When tragedy strikes, a mother and daughter forge a new life.
Morgan felt obligated to marry her high school sweetheart, Chris, when she got pregnant with their daughter, Clara. But she secretly got along much better with Chris’ thoughtful best friend, Jonah, who was dating her sister, Jenny. Now her life as a stay-at-home parent has left her feeling empty but not ungrateful for what she has. Jonah and Jenny eventually broke up, but years later they had a one-night stand and Jenny got pregnant with their son, Elijah. Now Jonah is back in town, engaged to Jenny, and working at the local high school as Clara’s teacher. Clara dreams of being an actress and has a crush on Miller, who plans to go to film school, but her father doesn't approve.

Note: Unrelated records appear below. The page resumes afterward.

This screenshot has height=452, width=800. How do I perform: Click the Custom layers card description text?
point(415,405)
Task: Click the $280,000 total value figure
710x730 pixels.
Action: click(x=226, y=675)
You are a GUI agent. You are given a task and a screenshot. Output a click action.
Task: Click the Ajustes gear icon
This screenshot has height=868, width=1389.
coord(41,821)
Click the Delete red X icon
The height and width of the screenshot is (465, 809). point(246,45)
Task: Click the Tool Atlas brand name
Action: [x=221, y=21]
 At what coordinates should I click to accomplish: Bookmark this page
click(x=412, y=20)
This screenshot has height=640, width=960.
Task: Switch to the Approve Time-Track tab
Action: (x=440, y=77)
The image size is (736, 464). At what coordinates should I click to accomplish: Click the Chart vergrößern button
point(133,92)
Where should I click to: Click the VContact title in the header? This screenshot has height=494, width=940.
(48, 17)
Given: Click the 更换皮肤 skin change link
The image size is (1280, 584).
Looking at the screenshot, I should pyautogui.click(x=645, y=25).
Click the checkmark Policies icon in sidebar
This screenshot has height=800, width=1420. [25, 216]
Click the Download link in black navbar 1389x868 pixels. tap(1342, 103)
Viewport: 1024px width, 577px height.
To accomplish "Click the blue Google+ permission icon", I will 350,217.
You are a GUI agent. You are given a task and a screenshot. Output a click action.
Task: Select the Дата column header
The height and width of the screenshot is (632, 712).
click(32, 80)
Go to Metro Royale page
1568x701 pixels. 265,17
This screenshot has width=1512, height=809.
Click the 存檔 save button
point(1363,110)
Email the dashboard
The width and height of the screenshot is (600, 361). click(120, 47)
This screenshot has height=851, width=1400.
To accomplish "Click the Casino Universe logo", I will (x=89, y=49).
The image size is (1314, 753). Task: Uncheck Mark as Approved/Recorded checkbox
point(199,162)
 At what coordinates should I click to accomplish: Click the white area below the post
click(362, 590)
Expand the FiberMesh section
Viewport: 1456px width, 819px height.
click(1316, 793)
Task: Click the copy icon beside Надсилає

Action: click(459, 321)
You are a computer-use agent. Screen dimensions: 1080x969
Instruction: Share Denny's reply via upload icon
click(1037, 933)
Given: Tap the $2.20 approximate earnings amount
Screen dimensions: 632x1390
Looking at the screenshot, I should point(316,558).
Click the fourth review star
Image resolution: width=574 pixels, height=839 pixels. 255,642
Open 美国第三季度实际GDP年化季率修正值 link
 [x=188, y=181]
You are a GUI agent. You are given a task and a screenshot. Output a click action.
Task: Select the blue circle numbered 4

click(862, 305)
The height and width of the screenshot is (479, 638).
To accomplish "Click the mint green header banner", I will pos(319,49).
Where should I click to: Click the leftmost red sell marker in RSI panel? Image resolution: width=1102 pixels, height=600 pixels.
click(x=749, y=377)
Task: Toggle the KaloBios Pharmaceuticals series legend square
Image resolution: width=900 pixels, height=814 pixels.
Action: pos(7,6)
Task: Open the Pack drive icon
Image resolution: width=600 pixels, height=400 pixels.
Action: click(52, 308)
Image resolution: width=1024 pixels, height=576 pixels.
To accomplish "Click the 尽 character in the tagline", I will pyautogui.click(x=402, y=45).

It doesn’t help that Miller already has a jealous girlfriend who stalks him via text from college. But Clara and Morgan’s home life changes radically when Chris and Jenny are killed in an accident, revealing long-buried secrets and forcing Morgan to reevaluate the life she chose when early motherhood forced her hand. Feeling betrayed by the adults in her life, Clara marches forward, acting both responsible and rebellious as she navigates her teenage years without her father and her aunt, while Jonah and Morgan's relationship evolves in the wake of the accident. Front-loaded with drama, the story leaves plenty of room for the mother and daughter to unpack their feelings and decide what’s next.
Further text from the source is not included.